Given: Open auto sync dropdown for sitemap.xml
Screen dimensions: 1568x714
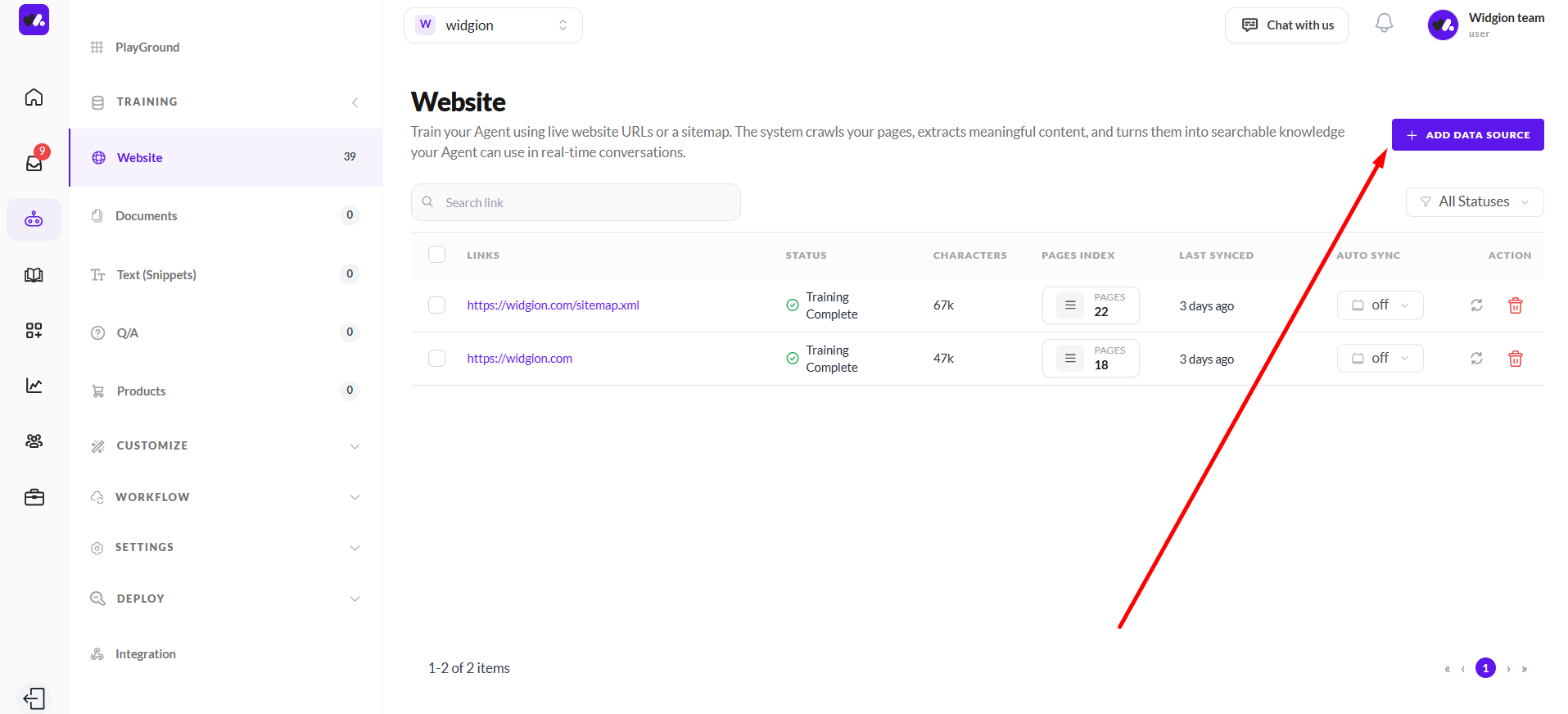Looking at the screenshot, I should coord(1380,305).
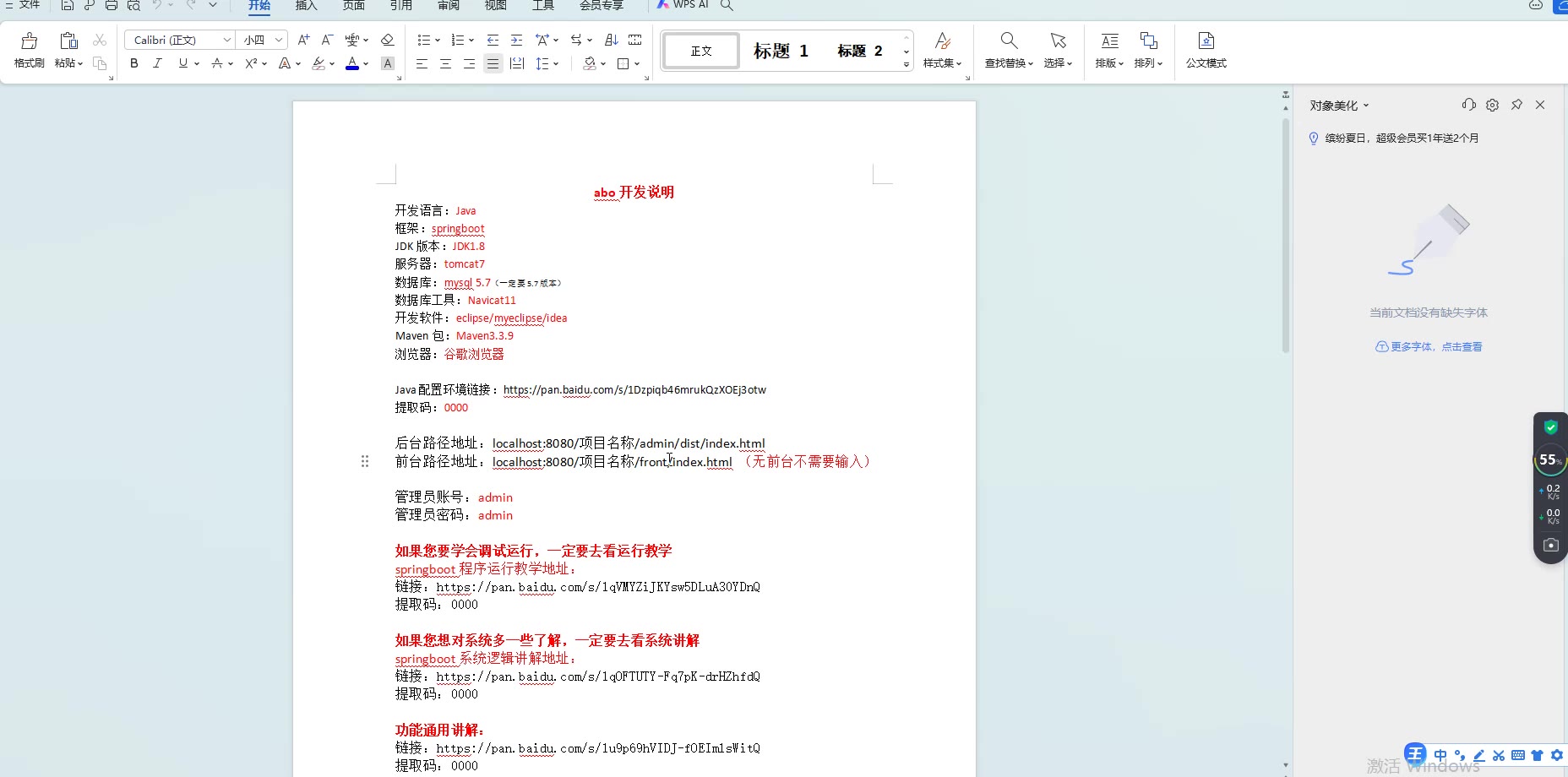The width and height of the screenshot is (1568, 777).
Task: Click the Format Painter (格式刷) icon
Action: click(29, 50)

ACTIVITY » Any picture in the listing above gets left out; output the rest exactly.

WRITTEN SOLUTION »
Given: Open auto sync dropdown for sitemap.xml
Screen dimensions: 1568x714
Looking at the screenshot, I should coord(1380,305).
The width and height of the screenshot is (1568, 777).
Task: Click the Format Painter (格式刷) icon
Action: click(29, 50)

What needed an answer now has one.